THE TASK
No pictures go in the copy; retype exactly the lines from the one with "You are a GUI" through the last line of the records.

MATERIAL FOR THIS TASK
+---+
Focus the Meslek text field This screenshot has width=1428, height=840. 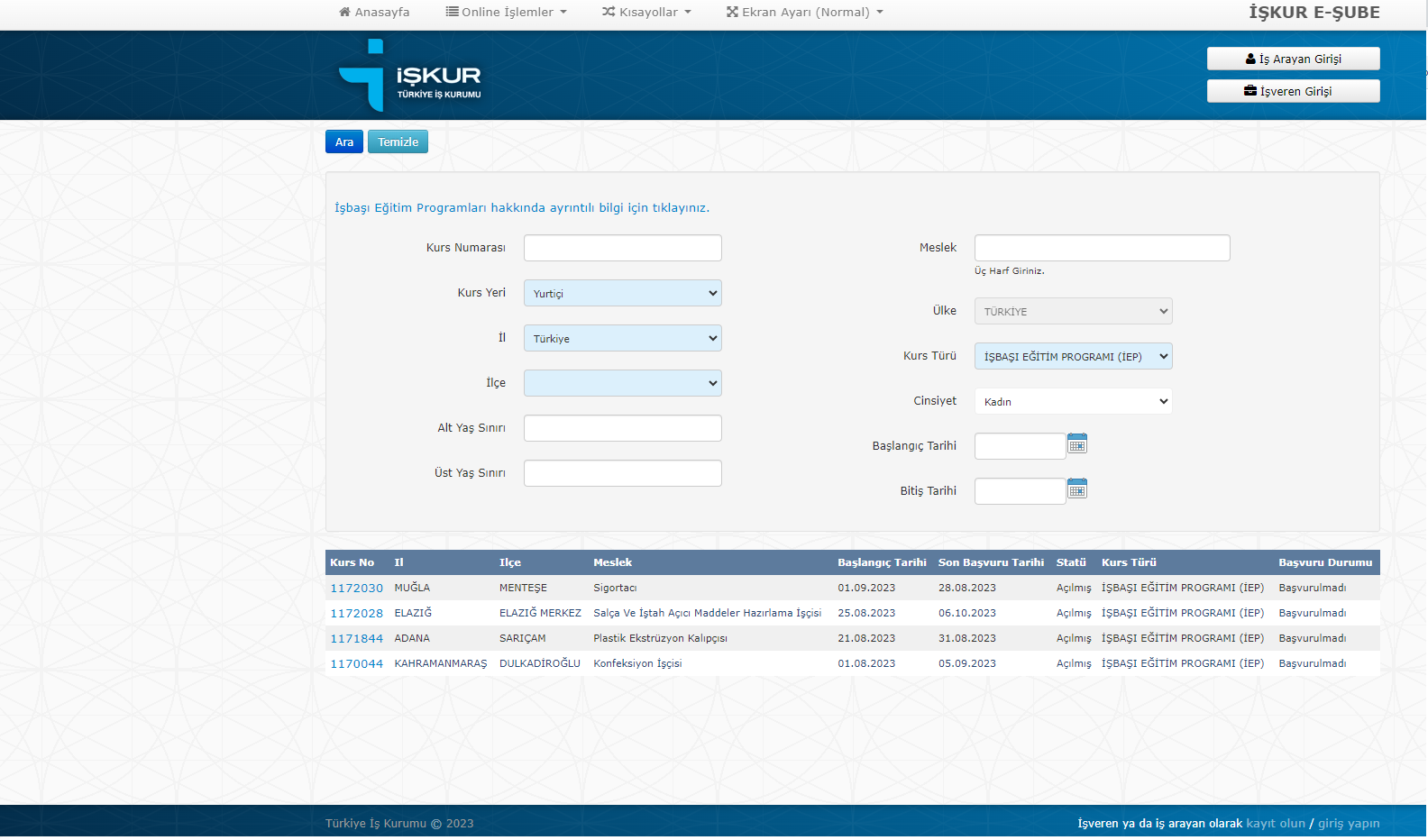tap(1102, 248)
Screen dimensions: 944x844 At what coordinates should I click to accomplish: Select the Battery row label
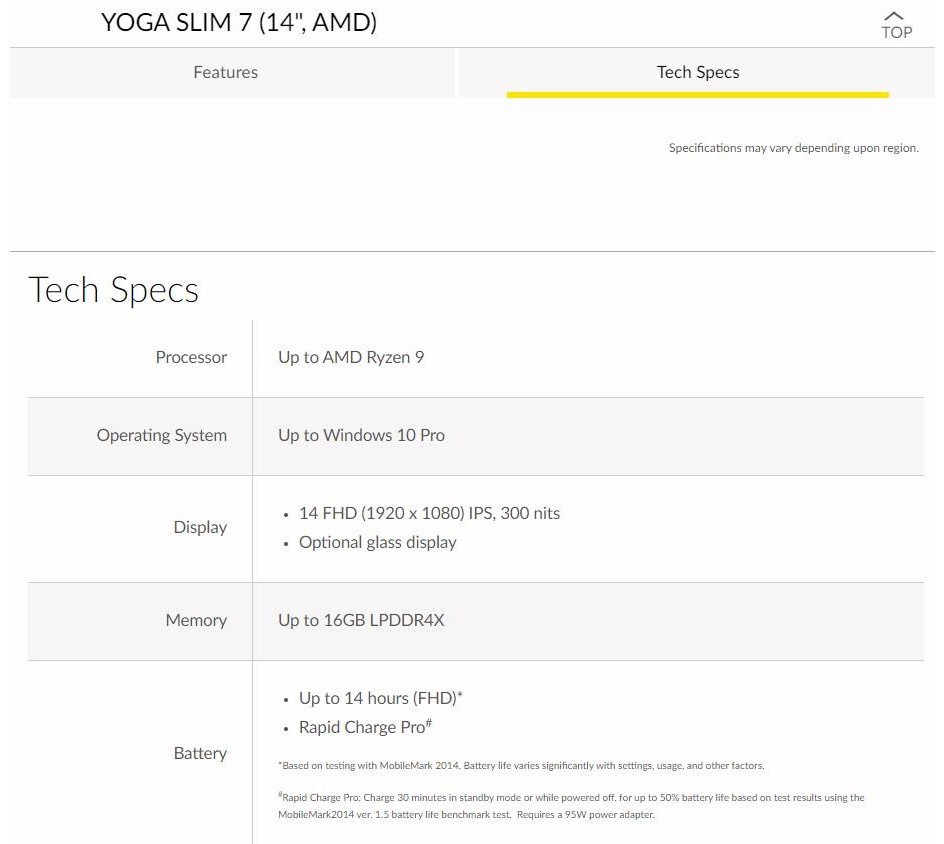coord(200,753)
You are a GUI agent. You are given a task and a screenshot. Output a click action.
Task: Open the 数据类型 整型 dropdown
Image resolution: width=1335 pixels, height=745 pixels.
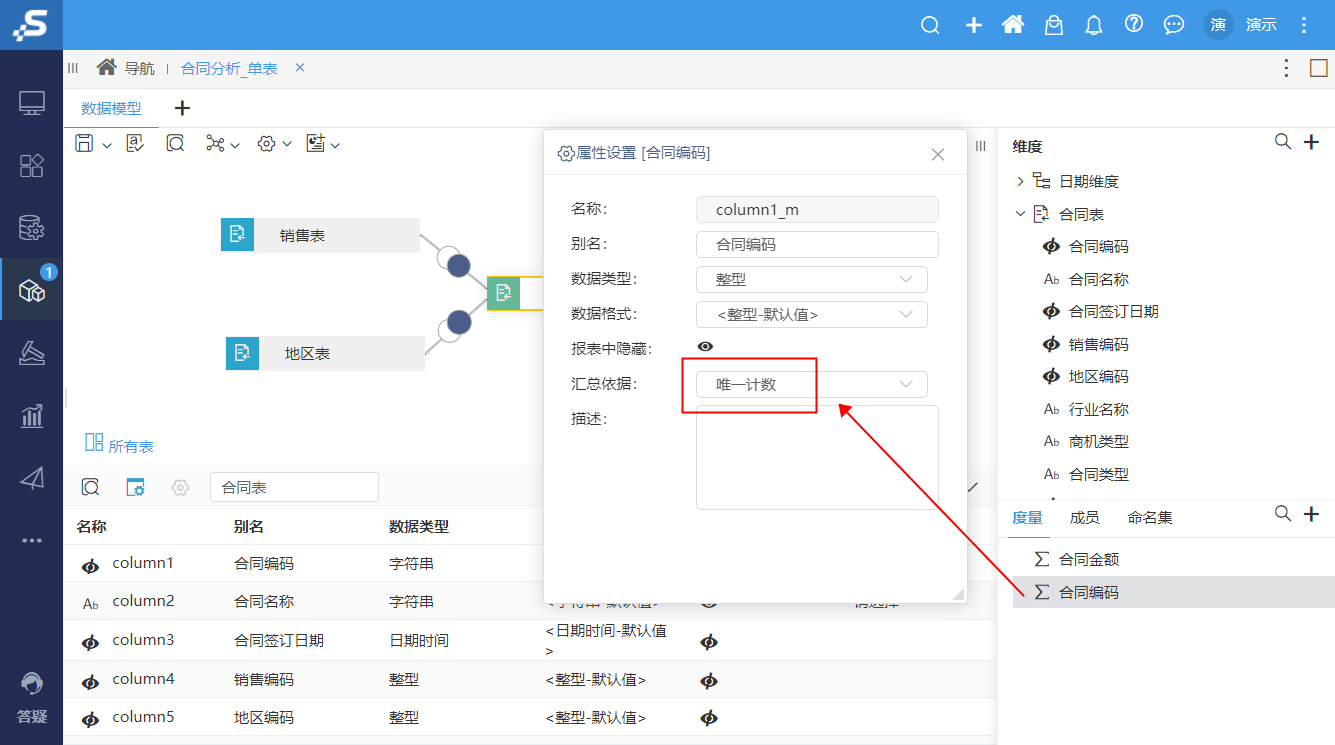point(811,279)
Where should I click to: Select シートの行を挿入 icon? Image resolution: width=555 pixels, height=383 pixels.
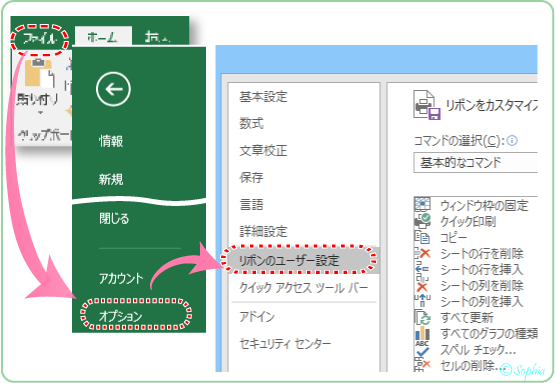point(422,269)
+---+
ANSWER SECTION
You are a GUI agent. You are given a task and a screenshot. Output a click action.
Task: Open the 数据类型 整型 dropdown
Image resolution: width=1335 pixels, height=745 pixels.
point(811,279)
Where should I click to: Select シートの行を挿入 icon? Image resolution: width=555 pixels, height=383 pixels.
point(422,269)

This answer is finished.